渇望
テーブルを囲み、詩音さんとジロー、そしてあたしと真綾が座る。


いつもは毎日見飽きていたと思っていたけれど、何だか本当に久々に顔を合わせた気がして、それぞれに俯いた。



「とりあえず、来てくれてありがとう。」


ジローがまずは、沈黙を破る。



「最初に言っとくけど、香織の名前はここではもう禁句だから、それだけは念頭に置いておいてほしい。」


彼女は大学はクビになったが、親が弁護士をつけたらしいから、今回は拘留延長されたけど、まぁ、執行猶予で終わると思う。

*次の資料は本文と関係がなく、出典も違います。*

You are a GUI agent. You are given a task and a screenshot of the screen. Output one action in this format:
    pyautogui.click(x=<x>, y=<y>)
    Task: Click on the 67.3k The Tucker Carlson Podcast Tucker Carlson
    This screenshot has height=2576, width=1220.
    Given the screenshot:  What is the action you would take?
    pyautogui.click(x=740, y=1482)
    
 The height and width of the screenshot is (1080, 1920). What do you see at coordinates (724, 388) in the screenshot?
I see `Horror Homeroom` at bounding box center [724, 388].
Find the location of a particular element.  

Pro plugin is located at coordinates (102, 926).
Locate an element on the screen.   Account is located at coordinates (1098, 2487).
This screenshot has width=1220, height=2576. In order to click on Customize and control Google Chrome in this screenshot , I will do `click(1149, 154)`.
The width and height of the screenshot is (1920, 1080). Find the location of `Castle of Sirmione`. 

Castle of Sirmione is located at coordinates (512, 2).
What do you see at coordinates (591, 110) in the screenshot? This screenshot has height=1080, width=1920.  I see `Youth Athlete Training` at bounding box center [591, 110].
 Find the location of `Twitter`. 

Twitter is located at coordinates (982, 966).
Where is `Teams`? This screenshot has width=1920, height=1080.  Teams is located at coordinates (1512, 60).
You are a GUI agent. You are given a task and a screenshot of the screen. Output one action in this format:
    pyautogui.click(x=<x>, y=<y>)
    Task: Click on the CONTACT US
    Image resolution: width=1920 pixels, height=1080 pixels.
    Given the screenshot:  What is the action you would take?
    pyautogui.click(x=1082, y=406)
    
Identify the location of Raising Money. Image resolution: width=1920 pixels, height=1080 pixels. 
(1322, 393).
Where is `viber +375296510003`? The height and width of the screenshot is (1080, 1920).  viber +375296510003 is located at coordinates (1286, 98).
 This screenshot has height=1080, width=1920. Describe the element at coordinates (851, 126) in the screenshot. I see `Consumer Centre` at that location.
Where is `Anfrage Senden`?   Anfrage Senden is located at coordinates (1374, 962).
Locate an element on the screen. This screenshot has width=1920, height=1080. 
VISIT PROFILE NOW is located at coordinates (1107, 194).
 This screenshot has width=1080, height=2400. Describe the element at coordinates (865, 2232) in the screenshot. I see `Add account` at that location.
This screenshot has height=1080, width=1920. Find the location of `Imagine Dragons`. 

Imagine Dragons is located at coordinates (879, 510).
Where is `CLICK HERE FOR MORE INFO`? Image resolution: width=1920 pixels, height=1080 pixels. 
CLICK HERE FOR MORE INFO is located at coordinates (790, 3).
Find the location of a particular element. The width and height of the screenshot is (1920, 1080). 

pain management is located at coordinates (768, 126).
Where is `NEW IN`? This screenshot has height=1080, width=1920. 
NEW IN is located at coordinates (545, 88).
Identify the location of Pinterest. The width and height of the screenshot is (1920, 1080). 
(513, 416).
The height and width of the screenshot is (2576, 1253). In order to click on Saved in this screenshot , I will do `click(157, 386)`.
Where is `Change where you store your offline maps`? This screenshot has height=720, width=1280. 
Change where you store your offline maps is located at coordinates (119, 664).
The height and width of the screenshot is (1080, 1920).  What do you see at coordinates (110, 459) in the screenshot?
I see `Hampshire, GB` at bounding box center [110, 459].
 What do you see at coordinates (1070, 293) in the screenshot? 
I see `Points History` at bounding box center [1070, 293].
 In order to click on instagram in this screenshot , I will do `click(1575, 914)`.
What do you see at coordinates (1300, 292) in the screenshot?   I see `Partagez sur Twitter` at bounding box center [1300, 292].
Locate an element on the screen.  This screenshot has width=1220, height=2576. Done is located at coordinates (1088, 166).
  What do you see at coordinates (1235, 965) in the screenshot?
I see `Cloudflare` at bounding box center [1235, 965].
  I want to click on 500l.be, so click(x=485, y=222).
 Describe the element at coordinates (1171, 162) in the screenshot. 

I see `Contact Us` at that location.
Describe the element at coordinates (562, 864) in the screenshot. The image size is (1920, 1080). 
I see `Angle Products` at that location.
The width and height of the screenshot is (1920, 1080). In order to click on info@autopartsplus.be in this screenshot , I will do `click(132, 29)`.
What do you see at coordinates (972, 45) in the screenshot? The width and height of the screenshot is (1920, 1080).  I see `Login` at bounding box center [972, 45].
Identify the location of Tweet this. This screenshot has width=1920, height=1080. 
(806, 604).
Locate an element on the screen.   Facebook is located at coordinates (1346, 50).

流星は、実は初犯ではなかったらしく、ギリギリでどうなるかわからないらしい。


それだけが今、あたしが彼らについて知っていること。



「それより、いつから再開するん?」


前のめりに、真綾は本題をつき付けた。


詩音さんとジローは一度顔を見合わせ、どちらからともなく口を開く。



「週明けの月曜よ。」


「もうその前に、何人かとは連絡取れなくなってるけどな。」


文字通り、この船は傾きかけていた。


目前のふたりもさすがに疲弊している様子が見て取れ、深刻さばかりが浮き彫りになる。



「うちはここで働き続ける覚悟、あるで。」


きっと真綾のことは、辞めさせてあげたいのだと思う。


けれど強制出来なくて、何より人が足りないからこそ、ふたりの迷っているような瞳が揺れる。